Reproduce each of the following items word for word, keeping every character and line unchanged.

## RECORDS FOR THIS EXERCISE
— BEGIN —

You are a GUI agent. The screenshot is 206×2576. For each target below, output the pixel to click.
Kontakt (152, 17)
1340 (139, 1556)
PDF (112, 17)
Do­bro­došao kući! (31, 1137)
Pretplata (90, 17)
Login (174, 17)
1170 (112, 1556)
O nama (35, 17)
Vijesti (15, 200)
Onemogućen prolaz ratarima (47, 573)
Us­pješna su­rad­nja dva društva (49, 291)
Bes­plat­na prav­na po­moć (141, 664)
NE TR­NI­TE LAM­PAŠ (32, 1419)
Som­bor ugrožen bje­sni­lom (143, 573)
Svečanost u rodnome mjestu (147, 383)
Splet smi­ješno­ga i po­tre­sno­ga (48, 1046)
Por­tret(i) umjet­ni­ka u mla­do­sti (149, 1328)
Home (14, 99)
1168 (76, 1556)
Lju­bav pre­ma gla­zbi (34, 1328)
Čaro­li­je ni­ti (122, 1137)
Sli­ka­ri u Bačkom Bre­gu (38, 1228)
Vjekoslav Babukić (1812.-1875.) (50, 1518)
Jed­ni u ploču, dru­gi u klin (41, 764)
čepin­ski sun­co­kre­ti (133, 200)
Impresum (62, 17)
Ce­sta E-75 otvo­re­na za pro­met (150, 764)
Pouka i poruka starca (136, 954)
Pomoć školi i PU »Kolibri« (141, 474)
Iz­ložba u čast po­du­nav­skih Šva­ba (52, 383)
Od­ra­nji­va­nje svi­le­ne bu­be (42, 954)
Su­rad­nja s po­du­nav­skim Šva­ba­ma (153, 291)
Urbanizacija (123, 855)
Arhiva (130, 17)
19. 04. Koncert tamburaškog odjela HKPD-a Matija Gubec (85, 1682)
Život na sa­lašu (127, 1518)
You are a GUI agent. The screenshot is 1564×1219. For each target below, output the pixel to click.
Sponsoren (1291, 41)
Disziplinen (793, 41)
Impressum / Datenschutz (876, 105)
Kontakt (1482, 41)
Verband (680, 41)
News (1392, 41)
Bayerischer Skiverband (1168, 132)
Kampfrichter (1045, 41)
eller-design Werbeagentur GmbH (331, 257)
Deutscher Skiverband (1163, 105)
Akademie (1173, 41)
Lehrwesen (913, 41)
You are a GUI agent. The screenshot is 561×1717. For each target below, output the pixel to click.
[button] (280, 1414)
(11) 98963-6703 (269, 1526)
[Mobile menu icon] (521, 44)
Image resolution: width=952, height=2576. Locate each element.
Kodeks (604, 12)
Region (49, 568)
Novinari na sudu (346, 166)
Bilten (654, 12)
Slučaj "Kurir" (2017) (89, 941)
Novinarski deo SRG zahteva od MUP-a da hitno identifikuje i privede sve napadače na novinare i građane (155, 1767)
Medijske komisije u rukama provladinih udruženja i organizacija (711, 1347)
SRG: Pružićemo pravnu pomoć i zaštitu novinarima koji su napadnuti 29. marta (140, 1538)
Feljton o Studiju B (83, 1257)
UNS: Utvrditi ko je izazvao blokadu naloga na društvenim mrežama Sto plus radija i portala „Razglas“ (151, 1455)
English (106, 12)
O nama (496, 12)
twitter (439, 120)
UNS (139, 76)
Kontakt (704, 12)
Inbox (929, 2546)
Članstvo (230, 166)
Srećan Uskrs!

— END —

## RESULT OF THE TASK
You are a GUI agent. The screenshot is 206×2576. For each target below, output the pixel to click.
Kontakt (152, 17)
1340 (139, 1556)
PDF (112, 17)
Do­bro­došao kući! (31, 1137)
Pretplata (90, 17)
Login (174, 17)
1170 (112, 1556)
O nama (35, 17)
Vijesti (15, 200)
Onemogućen prolaz ratarima (47, 573)
Us­pješna su­rad­nja dva društva (49, 291)
Bes­plat­na prav­na po­moć (141, 664)
NE TR­NI­TE LAM­PAŠ (32, 1419)
Som­bor ugrožen bje­sni­lom (143, 573)
Svečanost u rodnome mjestu (147, 383)
Splet smi­ješno­ga i po­tre­sno­ga (48, 1046)
Por­tret(i) umjet­ni­ka u mla­do­sti (149, 1328)
Home (14, 99)
1168 (76, 1556)
Lju­bav pre­ma gla­zbi (34, 1328)
Čaro­li­je ni­ti (122, 1137)
Sli­ka­ri u Bačkom Bre­gu (38, 1228)
Vjekoslav Babukić (1812.-1875.) (50, 1518)
Jed­ni u ploču, dru­gi u klin (41, 764)
čepin­ski sun­co­kre­ti (133, 200)
Impresum (62, 17)
Ce­sta E-75 otvo­re­na za pro­met (150, 764)
Pouka i poruka starca (136, 954)
Pomoć školi i PU »Kolibri« (141, 474)
Iz­ložba u čast po­du­nav­skih Šva­ba (52, 383)
Od­ra­nji­va­nje svi­le­ne bu­be (42, 954)
Su­rad­nja s po­du­nav­skim Šva­ba­ma (153, 291)
Urbanizacija (123, 855)
Arhiva (130, 17)
19. 04. Koncert tamburaškog odjela HKPD-a Matija Gubec (85, 1682)
Život na sa­lašu (127, 1518)
You are a GUI agent. The screenshot is 1564×1219. For each target below, output the pixel to click.
Sponsoren (1291, 41)
Disziplinen (793, 41)
Impressum / Datenschutz (876, 105)
Kontakt (1482, 41)
Verband (680, 41)
News (1392, 41)
Bayerischer Skiverband (1168, 132)
Kampfrichter (1045, 41)
eller-design Werbeagentur GmbH (331, 257)
Deutscher Skiverband (1163, 105)
Akademie (1173, 41)
Lehrwesen (913, 41)
You are a GUI agent. The screenshot is 561×1717. For each target below, output the pixel to click.
[button] (280, 1414)
(11) 98963-6703 (269, 1526)
[Mobile menu icon] (521, 44)
Image resolution: width=952, height=2576. Locate each element.
Kodeks (604, 12)
Region (49, 568)
Novinari na sudu (346, 166)
Bilten (654, 12)
Slučaj "Kurir" (2017) (89, 941)
Novinarski deo SRG zahteva od MUP-a da hitno identifikuje i privede sve napadače na novinare i građane (155, 1767)
Medijske komisije u rukama provladinih udruženja i organizacija (711, 1347)
SRG: Pružićemo pravnu pomoć i zaštitu novinarima koji su napadnuti 29. marta (140, 1538)
Feljton o Studiju B (83, 1257)
UNS: Utvrditi ko je izazvao blokadu naloga na društvenim mrežama Sto plus radija i portala „Razglas“ (151, 1455)
English (106, 12)
O nama (496, 12)
twitter (439, 120)
UNS (139, 76)
Kontakt (704, 12)
Inbox (929, 2546)
Članstvo (230, 166)
Srećan Uskrs!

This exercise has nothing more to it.